[Stored items]
+===+
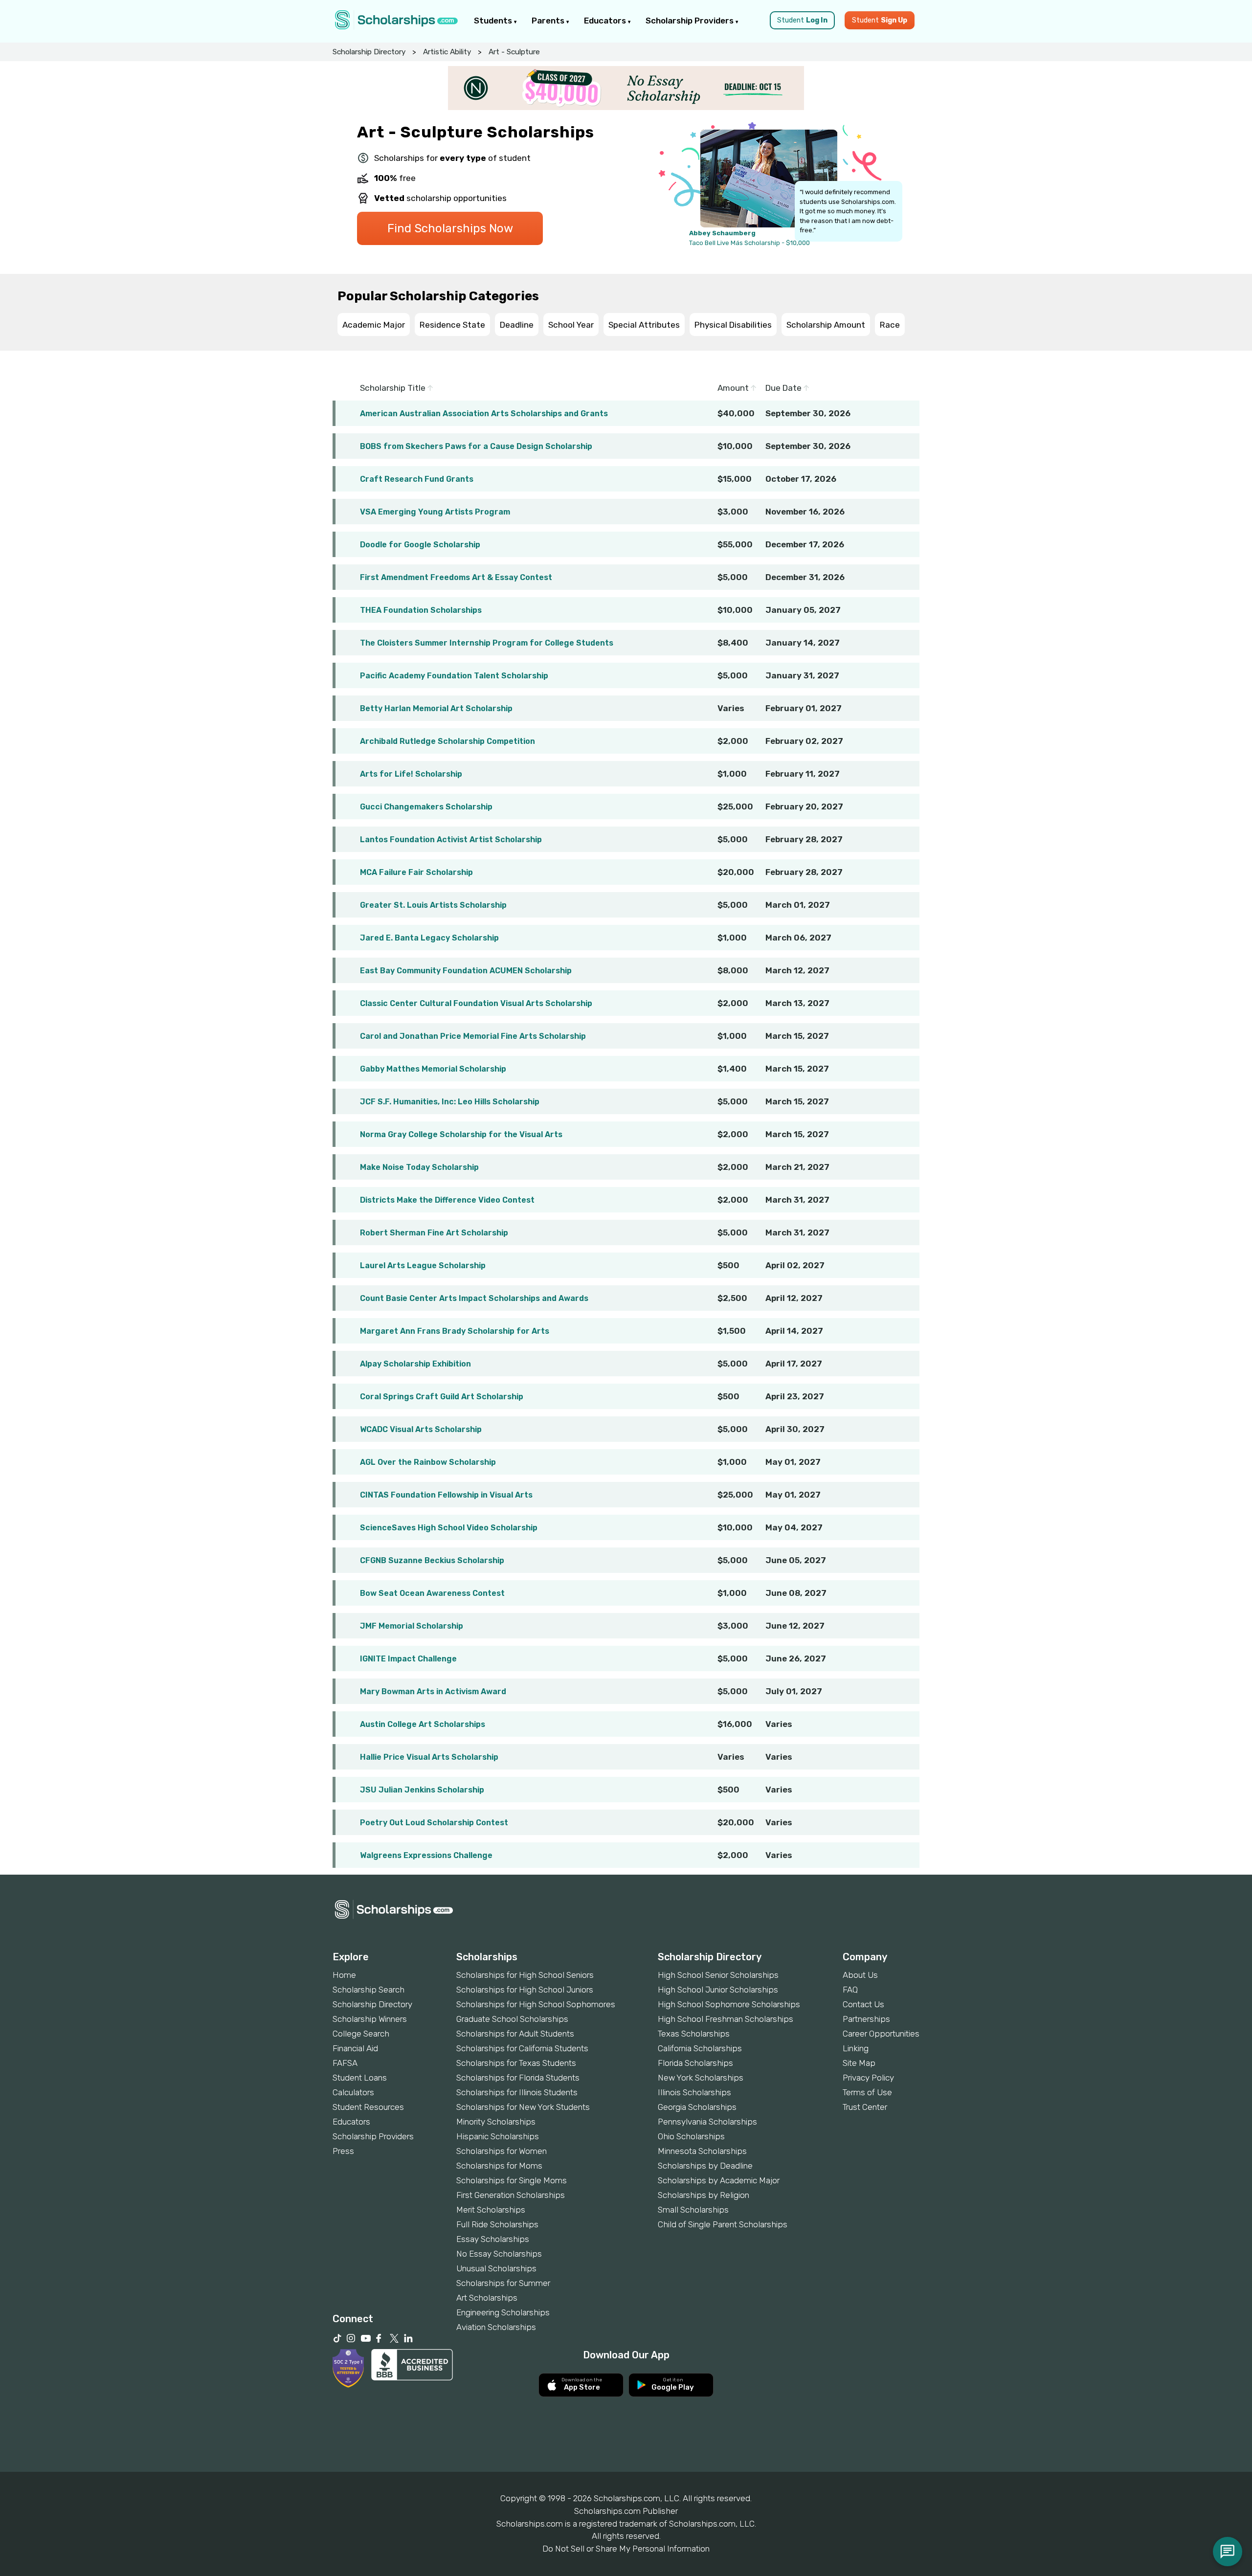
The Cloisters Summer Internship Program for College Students (486, 643)
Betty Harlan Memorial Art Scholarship (436, 708)
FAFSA (345, 2063)
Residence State (452, 325)
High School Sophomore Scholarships (729, 2004)
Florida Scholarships (695, 2063)
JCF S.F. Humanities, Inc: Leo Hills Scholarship (449, 1101)
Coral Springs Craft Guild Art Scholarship (441, 1396)
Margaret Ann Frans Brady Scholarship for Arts (454, 1331)
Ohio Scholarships (691, 2136)
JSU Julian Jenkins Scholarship (422, 1789)
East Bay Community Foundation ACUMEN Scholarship (466, 970)
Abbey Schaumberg (722, 233)
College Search (361, 2033)
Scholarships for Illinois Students (517, 2092)
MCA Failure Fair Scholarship (416, 872)
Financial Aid (355, 2048)
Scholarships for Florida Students (518, 2078)
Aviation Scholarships (496, 2327)
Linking (856, 2048)
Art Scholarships (486, 2298)
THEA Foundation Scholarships (421, 610)
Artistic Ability (447, 51)
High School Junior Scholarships (718, 1989)
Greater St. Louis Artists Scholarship (433, 905)
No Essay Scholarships (499, 2254)
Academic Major (373, 325)
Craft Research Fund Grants (416, 479)
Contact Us (863, 2004)
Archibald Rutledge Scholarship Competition (447, 741)
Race (890, 325)
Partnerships (866, 2019)
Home (344, 1975)
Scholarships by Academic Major (719, 2180)
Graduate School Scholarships (512, 2019)
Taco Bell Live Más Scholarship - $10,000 (749, 242)
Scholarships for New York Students (523, 2107)
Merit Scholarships (490, 2210)
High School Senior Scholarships (718, 1975)
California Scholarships (700, 2048)
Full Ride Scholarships (497, 2224)
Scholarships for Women (501, 2151)
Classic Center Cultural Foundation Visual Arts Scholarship (476, 1003)
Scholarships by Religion (703, 2195)
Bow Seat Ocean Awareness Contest (432, 1593)
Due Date (784, 388)
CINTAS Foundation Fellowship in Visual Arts (446, 1495)
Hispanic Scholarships (497, 2136)
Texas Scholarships (694, 2033)
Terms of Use (867, 2092)
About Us (860, 1975)
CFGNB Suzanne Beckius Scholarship (432, 1560)
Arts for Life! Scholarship (411, 774)
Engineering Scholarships (503, 2312)
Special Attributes (644, 325)
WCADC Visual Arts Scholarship (421, 1429)
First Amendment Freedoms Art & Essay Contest (456, 577)
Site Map (859, 2063)
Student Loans (360, 2078)
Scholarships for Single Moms (511, 2180)
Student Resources (368, 2107)
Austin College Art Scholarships (422, 1724)
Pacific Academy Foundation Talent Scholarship (454, 675)
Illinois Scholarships (694, 2092)
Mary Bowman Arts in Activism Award (433, 1691)
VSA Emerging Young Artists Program (435, 511)
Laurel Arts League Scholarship (423, 1265)
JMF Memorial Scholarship (411, 1626)
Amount (734, 388)
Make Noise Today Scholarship (419, 1167)
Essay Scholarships (492, 2239)
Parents (549, 20)
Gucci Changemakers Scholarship (426, 806)
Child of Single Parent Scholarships (722, 2224)
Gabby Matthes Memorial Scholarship (433, 1069)
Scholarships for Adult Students (515, 2033)
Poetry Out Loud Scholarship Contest (434, 1822)
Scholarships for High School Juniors (524, 1989)
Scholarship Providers (691, 20)
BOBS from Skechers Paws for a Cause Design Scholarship (476, 446)
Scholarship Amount (825, 325)
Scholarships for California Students (522, 2048)
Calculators (353, 2092)
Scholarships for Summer (503, 2283)
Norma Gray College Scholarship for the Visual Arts (461, 1134)
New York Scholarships (700, 2078)
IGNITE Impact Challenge (408, 1658)
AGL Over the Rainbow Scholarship (428, 1462)
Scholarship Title (393, 388)
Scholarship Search (368, 1989)
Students (494, 20)
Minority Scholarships (496, 2122)
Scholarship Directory (369, 51)
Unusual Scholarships (496, 2268)
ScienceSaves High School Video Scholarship (448, 1527)
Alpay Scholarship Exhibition (415, 1363)
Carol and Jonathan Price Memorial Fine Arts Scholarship (473, 1036)
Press (343, 2151)
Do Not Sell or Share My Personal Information (626, 2549)
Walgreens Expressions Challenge (426, 1855)
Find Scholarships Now (450, 228)
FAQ (850, 1989)
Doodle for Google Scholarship (420, 544)
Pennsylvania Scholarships (707, 2122)
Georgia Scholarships (697, 2107)
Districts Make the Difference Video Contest (447, 1200)
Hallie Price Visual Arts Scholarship (429, 1757)
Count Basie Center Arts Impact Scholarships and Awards (474, 1298)
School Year (571, 325)
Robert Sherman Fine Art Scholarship (434, 1232)
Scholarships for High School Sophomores (535, 2004)
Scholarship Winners (370, 2019)
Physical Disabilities (733, 325)
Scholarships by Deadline (705, 2166)
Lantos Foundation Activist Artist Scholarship (451, 839)
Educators (606, 20)
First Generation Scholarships (510, 2195)
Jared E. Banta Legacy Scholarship (429, 937)
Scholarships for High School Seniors (525, 1975)
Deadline (517, 325)
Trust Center (865, 2107)
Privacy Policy (868, 2078)
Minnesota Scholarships (702, 2151)
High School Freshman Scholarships (725, 2019)
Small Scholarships (693, 2210)
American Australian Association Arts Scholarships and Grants (484, 413)
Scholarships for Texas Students (516, 2063)
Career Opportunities (881, 2033)
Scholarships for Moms (499, 2166)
+===+
Please print each record above again exactly, but omit any pictures.

The Cloisters Summer Internship Program for College Students (486, 643)
Betty Harlan Memorial Art Scholarship (436, 708)
FAFSA (345, 2063)
Residence State (452, 325)
High School Sophomore Scholarships (729, 2004)
Florida Scholarships (695, 2063)
JCF S.F. Humanities, Inc: Leo Hills Scholarship (449, 1101)
Coral Springs Craft Guild Art Scholarship (441, 1396)
Margaret Ann Frans Brady Scholarship for Arts (454, 1331)
Ohio Scholarships (691, 2136)
JSU Julian Jenkins Scholarship (422, 1789)
East Bay Community Foundation ACUMEN Scholarship (466, 970)
Abbey Schaumberg (722, 233)
College Search (361, 2033)
Scholarships for Illinois Students (517, 2092)
MCA Failure Fair Scholarship (416, 872)
Financial Aid (355, 2048)
Scholarships for Florida Students (518, 2078)
Aviation Scholarships (496, 2327)
Linking (856, 2048)
Art Scholarships (486, 2298)
THEA Foundation Scholarships (421, 610)
Artistic Ability (447, 51)
High School Junior Scholarships (718, 1989)
Greater St. Louis Artists Scholarship (433, 905)
No Essay Scholarships (499, 2254)
Academic Major (373, 325)
Craft Research Fund Grants (416, 479)
Contact Us (863, 2004)
Archibald Rutledge Scholarship Competition (447, 741)
Race (890, 325)
Partnerships (866, 2019)
Home (344, 1975)
Scholarships by Academic Major (719, 2180)
Graduate School Scholarships (512, 2019)
Taco Bell Live Más Scholarship - $10,000 (749, 242)
Scholarships for New York Students (523, 2107)
Merit Scholarships (490, 2210)
High School Senior Scholarships (718, 1975)
California Scholarships (700, 2048)
Full Ride Scholarships (497, 2224)
Scholarships for Women (501, 2151)
Classic Center Cultural Foundation Visual Arts Scholarship (476, 1003)
Scholarships by Religion (703, 2195)
Bow Seat Ocean Awareness Contest (432, 1593)
Due Date (784, 388)
CINTAS Foundation Fellowship in Visual Arts (446, 1495)
Hispanic Scholarships (497, 2136)
Texas Scholarships (694, 2033)
Terms of Use (867, 2092)
About Us (860, 1975)
CFGNB Suzanne Beckius Scholarship (432, 1560)
Arts for Life! Scholarship (411, 774)
Engineering Scholarships (503, 2312)
Special Attributes (644, 325)
WCADC Visual Arts Scholarship (421, 1429)
First Amendment Freedoms Art & Essay Contest (456, 577)
Site Map (859, 2063)
Student Loans (360, 2078)
Scholarships for Single Moms (511, 2180)
Student Resources (368, 2107)
Austin College Art Scholarships (422, 1724)
Pacific Academy Foundation Talent Scholarship (454, 675)
Illinois Scholarships (694, 2092)
Mary Bowman Arts in Activism Award (433, 1691)
VSA Emerging Young Artists Program (435, 511)
Laurel Arts League Scholarship (423, 1265)
JMF Memorial Scholarship (411, 1626)
Amount (734, 388)
Make Noise Today Scholarship (419, 1167)
Essay Scholarships (492, 2239)
Parents (549, 20)
Gucci Changemakers Scholarship (426, 806)
Child of Single Parent Scholarships (722, 2224)
Gabby Matthes Memorial Scholarship (433, 1069)
Scholarships for Adult Students (515, 2033)
Poetry Out Loud Scholarship Contest (434, 1822)
Scholarships for High School Juniors (524, 1989)
Scholarship Providers (691, 20)
BOBS from Skechers Paws for a Cause Design Scholarship (476, 446)
Scholarship Amount (825, 325)
Scholarships for California Students (522, 2048)
Calculators (353, 2092)
Scholarships for Summer (503, 2283)
Norma Gray College Scholarship for the Visual Arts (461, 1134)
New York Scholarships (700, 2078)
IGNITE Impact Challenge (408, 1658)
AGL Over the Rainbow Scholarship (428, 1462)
Scholarship Title (393, 388)
Scholarship Search (368, 1989)
Students (494, 20)
Minority Scholarships (496, 2122)
Scholarship Directory (369, 51)
Unusual Scholarships (496, 2268)
ScienceSaves High School Video Scholarship (448, 1527)
Alpay Scholarship Exhibition (415, 1363)
Carol and Jonathan Price Memorial Fine Arts Scholarship (473, 1036)
Press (343, 2151)
Do Not Sell or Share My Personal Information (626, 2549)
Walgreens Expressions Challenge (426, 1855)
Find Scholarships Now (450, 228)
FAQ (850, 1989)
Doodle for Google Scholarship (420, 544)
Pennsylvania Scholarships (707, 2122)
Georgia Scholarships (697, 2107)
Districts Make the Difference Video Contest (447, 1200)
Hallie Price Visual Arts Scholarship (429, 1757)
Count Basie Center Arts Impact Scholarships and Awards (474, 1298)
School Year (571, 325)
Robert Sherman Fine Art Scholarship (434, 1232)
Scholarships for High School Sophomores (535, 2004)
Scholarship Winners (370, 2019)
Physical Disabilities (733, 325)
Scholarships by Deadline (705, 2166)
Lantos Foundation Activist Artist Scholarship (451, 839)
Educators (606, 20)
First Generation Scholarships (510, 2195)
Jared E. Banta Legacy Scholarship (429, 937)
Scholarships for High School Seniors (525, 1975)
Deadline (517, 325)
Trust Center (865, 2107)
Privacy Policy (868, 2078)
Minnesota Scholarships (702, 2151)
High School Freshman Scholarships (725, 2019)
Small Scholarships (693, 2210)
American Australian Association Arts Scholarships and Grants (484, 413)
Scholarships for Texas Students (516, 2063)
Career Opportunities (881, 2033)
Scholarships for Moms (499, 2166)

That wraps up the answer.